Es justo al morir Leopoldo Panero cuando de repente Felicidad Blanc brota con fuerza, deja atrás las sombras que le han desdibujado durante tanto tiempo y aparece, en efecto, hasta el punto de ser un descubrimiento para sus propios hijos y para el grupo de amigos -Luis Rosales, el gran amigo de su marido, Luis Felipe Vivanco o José María Souvirón, entre otros- para quienes ella ha sido la esposa atenta del poeta, quien le dedicó varios poemas (a pesar de la indiferencia en la vida, a ella escribe varios poemas), pero apenas al final una sombra.
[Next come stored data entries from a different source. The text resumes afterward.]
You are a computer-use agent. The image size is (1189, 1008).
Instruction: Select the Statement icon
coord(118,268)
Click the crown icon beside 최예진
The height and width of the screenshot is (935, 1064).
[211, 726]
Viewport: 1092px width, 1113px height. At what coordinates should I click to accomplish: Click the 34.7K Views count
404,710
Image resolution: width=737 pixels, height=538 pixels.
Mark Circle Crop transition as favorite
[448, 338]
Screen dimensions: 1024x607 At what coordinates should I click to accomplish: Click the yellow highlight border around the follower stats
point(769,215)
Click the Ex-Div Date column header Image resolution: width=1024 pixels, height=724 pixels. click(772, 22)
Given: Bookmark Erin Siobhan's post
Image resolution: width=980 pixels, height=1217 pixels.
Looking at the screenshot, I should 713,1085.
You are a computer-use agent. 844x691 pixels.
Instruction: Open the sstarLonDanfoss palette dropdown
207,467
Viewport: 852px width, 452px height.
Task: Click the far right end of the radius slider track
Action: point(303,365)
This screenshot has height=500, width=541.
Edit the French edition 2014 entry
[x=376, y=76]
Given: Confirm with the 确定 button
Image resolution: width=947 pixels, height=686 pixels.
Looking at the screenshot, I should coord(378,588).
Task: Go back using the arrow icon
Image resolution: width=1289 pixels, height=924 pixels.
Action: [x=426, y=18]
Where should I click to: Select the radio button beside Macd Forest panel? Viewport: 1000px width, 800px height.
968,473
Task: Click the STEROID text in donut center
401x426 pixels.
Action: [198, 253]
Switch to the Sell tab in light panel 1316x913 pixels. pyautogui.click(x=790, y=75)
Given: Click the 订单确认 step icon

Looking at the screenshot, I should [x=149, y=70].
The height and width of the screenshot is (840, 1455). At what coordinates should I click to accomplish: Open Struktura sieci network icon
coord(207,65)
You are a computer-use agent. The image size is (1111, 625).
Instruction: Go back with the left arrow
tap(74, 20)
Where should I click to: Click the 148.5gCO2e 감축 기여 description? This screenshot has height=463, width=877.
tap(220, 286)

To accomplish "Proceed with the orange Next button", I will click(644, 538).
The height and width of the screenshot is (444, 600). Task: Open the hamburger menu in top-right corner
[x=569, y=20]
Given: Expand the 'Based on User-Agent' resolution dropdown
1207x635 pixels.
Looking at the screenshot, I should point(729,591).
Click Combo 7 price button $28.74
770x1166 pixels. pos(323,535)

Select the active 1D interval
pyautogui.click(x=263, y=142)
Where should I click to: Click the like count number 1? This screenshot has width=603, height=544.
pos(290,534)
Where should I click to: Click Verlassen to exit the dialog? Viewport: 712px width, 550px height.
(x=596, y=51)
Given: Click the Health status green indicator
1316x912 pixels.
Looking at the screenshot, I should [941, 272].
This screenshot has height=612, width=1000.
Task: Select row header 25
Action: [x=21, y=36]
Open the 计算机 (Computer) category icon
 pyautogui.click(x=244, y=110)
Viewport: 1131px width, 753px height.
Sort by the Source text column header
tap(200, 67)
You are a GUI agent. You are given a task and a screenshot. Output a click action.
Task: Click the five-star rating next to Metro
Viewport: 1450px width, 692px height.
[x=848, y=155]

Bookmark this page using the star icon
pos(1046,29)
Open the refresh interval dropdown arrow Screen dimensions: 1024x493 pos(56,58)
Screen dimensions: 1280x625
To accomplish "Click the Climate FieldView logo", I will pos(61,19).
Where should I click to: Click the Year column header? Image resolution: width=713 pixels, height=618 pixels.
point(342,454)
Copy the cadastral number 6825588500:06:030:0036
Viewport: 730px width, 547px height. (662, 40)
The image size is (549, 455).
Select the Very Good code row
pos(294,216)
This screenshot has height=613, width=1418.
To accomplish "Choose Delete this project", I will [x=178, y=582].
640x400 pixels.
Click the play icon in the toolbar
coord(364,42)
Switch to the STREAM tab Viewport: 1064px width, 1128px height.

Sus hijos la descubren, sí, y Felicidad Blanc pasa a ser la inseparable compañía de Juan Luis en cenáculos, exposiciones y otros saraos de la época; es la gran protectora de Leopoldo María en los años más lúgubres de éste, los años de inestabilidad vital y emocional; es la gran conversadora con Michi, consejera y confesora del hijo menor. Al igual que le ocurriera durante la guerra, cuando es consciente con su hermano Luis que comienza otra época en sus vidas, «es nuestra juventud que se marcha», trasciende el momento concreto y percibe que la muerte de Leopoldo supone otra etapa y lo será más lúcida y vigorosa. Sigue habiendo no obstante un poso de lamento y demasiado titubeo en ella, alguno de los cuales lamenta, como el no haber ido a despedir al escritor cubano Calvert Casey a la estación, cuando salía de Madrid y enterarse al poco tiempo que se había suicidado en Roma, lo que hará más dolorosa su omisión.

Leopoldo María se dirigirá a ella, en un poema que le dedica:

«(…) dicen que llueve por nosotros y
Que la nieve es nuestra
Y ahora que el poema expira
Te digo como un niño, ven
He construido una diadema
(sal al jardín y verás cómo
La noche nos envuelve)»

Mientras, Juan Luis parece pensar en ella al escribir Epitafio frente a un espejo:

Dura ha de ser la vida para ti,
que a una extraña honradez sacrificaste tus creencias,
para ti, cuya única certidumbre es tu recuerdo
y por ello, tu más aciaga tumba.
Dura ha de ser la vida, cuando los años pasen
y destruyan al fin la ilusa patria de tu adolescencia,
cuando veas, igual que hoy, este fantasma
que tiempo atrás te consoló con su belleza.
Cuando el amor como un vestido ajado
no pueda proteger tu tristeza
y motivo de burla, de piedad o de asombro,
a los ojos más puros sólo sea.
Duro ha de ser para tu cuerpo ver morir el deseo,
la juventud, todo aquello que fuiste,
y buscar sin pasión tu reposo
en la sorda ternura de lo débil,
en la gris destrucción que alguna vez amaste.
«Es la ley de la vida», dicen viejos estériles,
«y nada sino Dios puede cambiarlo», repiten,
a la luz de la noche, lentas sombras inútiles.
Dura ha de ser la vida, tú que amaste el mundo,
que con una mirada o una suave caricia soñaste poseerlo,
cuando la absurda farsa que tú tanto conoces
no esté más adornada con lo efímero y bello.
Dura ha de ser la vida hasta el instante
en que veles tu memoria en este espejo:
tus labios fríos no tendrán ya refugio
y en tus manos vacías abrazarás la muerte.

Reeditada por la editorial Cabaret Voltaire, Espejo de sombras es sin duda un testimonio imprescindible sobre los Panero, pero sobre todo una mirada de aquel momento, un siglo que se caracteriza por el «(...) materialismo de una época que comienza, que será despiadada con los humildes, con los que no pisan fuerte».